‘Platoon’: The Oscar-winning classic that almost starred Al Pacino
Though he has not always made the wisest career choices, Jack and Jill being a prime example, Al Pacino remains nothing short of a bona fide cinematic legend.
From early successes in the 1970s to the peak of his commercial and critical powers, the Italian-American icon has enough bangers in his back catalogue to occupy any film fan for at least a month, but if you can believe it, his CV could have been even more stacked.
Pacino’s career is littered with missed opportunities. Alongside the many great characters he has gifted to cinema across his lengthy career, we also could have seen his take on Ted Kramer, Axel Foley, or even Han Solo. One sliding doors moment would have brought him into contact with one of the greatest and most controversial directors of all time: Oliver Stone.
Speaking to Entertainment Weekly, Stone revealed that Pacino had been in contention to play a starring role in his ‘Best Picture’-winning Vietnam War drama Platoon. He would have portrayed Staff Sergeant Barnes, the domineering commanding officer, eventually played by Tom Berenger. According to the polarising filmmaker, Pacino and Berenger weren’t the only big names who could have brought Barnes to life.
“There were others, too, because there were so many layers of time with this film,” he recalled. “It was written in ’76 and was almost made then by Sidney Lumet and Pacino. Then there was a period in ’84 when Michael Cimino was going to produce it, and Emilio Estevez was going to play the role, actually. [Kevin] Costner passed on it, I believe, because his brother had been in Vietnam.”
Stone had been working on Platoon as far back as 1968, 18 years before it actually came out. He wrote a screenplay initially called Break, which was based on his own experiences serving in Vietnam. This would evolve into the film we know today.
Stone was initially only meant to serve as a writer on the project, with the great Sidney Lumet acting as director. Pacino, who was fresh off the success of the first two Godfather movies, was attached as a way of grabbing studio attention – alas, this failed to materialise, and the script sat unmade for another few years.

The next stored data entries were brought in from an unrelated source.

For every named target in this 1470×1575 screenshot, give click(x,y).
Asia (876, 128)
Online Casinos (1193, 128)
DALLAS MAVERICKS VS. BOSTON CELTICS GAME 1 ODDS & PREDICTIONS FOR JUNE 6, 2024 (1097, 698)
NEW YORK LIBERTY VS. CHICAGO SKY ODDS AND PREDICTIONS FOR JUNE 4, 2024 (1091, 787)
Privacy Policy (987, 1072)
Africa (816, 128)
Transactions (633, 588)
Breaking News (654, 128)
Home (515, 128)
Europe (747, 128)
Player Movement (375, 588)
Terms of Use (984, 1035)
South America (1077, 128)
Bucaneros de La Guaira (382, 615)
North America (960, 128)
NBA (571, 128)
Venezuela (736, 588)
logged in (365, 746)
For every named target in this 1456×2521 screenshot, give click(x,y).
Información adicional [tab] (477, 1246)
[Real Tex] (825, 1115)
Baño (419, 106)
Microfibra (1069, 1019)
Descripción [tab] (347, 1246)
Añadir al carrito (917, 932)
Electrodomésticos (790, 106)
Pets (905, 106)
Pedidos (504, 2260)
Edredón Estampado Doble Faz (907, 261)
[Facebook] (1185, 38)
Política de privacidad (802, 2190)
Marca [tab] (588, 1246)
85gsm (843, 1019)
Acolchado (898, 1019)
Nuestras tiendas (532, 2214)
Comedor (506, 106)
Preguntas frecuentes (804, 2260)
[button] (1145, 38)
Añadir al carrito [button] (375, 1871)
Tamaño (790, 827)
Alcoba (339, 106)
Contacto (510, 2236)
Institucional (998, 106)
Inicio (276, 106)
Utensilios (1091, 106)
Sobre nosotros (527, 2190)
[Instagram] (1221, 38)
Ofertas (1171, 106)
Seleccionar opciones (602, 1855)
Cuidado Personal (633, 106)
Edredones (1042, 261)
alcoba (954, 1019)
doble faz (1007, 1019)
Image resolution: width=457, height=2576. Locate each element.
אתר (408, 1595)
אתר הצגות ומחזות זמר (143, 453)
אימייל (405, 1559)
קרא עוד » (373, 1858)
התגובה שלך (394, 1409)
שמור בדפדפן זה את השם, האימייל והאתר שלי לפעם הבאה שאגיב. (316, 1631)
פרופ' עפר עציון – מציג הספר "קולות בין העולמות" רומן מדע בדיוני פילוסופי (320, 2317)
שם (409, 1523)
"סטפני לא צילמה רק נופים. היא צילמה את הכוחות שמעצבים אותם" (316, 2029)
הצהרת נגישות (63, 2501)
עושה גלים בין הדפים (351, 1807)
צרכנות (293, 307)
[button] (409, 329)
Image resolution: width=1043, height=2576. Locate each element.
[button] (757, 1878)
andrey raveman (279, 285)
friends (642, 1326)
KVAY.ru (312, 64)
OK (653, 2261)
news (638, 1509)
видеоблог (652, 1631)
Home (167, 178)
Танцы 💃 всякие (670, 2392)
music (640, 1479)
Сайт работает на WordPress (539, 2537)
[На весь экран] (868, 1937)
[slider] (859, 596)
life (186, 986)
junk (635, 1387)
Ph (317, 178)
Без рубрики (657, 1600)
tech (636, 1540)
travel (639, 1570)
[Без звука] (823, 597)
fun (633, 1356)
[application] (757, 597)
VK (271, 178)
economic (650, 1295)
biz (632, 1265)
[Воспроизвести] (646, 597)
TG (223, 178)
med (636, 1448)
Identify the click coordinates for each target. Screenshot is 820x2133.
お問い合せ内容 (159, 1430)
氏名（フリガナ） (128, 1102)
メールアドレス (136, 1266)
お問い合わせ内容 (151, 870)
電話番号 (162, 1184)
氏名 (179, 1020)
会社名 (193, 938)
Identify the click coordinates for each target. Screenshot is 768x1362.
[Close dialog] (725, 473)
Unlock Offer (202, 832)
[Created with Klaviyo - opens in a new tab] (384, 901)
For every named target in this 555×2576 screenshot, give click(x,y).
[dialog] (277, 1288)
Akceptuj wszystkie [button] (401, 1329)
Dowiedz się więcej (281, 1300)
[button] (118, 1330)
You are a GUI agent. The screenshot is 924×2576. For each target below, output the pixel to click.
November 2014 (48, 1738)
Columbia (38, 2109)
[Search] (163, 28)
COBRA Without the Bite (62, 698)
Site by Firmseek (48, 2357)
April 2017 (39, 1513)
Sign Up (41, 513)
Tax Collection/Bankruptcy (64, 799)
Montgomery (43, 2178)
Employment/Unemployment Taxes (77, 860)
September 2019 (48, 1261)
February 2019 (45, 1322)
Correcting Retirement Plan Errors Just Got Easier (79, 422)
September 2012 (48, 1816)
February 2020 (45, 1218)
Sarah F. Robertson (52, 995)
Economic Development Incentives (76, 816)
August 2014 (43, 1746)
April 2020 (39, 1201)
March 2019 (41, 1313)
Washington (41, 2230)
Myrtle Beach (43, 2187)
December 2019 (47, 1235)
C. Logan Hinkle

If Platoon had been made in 1976, then Pacino would have been roughly the same age as Berenger was when he played Barnes in 1986, and since he would have been in his mid-40s by the time the movie was made, perhaps Stone felt he was too old to play a soldier serving on active duty.
It would take another 13 years for Pacino and Stone to finally work together on a project, although it couldn’t have been more different from Platoon – the Oscar winner played American Football coach Tony D’Amato in the sports drama Any Given Sunday, and while the movie was met with a decent reception, it never came close to the heights of Platoon. The director would find the film so “exhausting” that he decided to reevaluate his entire career. Maybe it’s for the best that this collaboration didn’t happen sooner.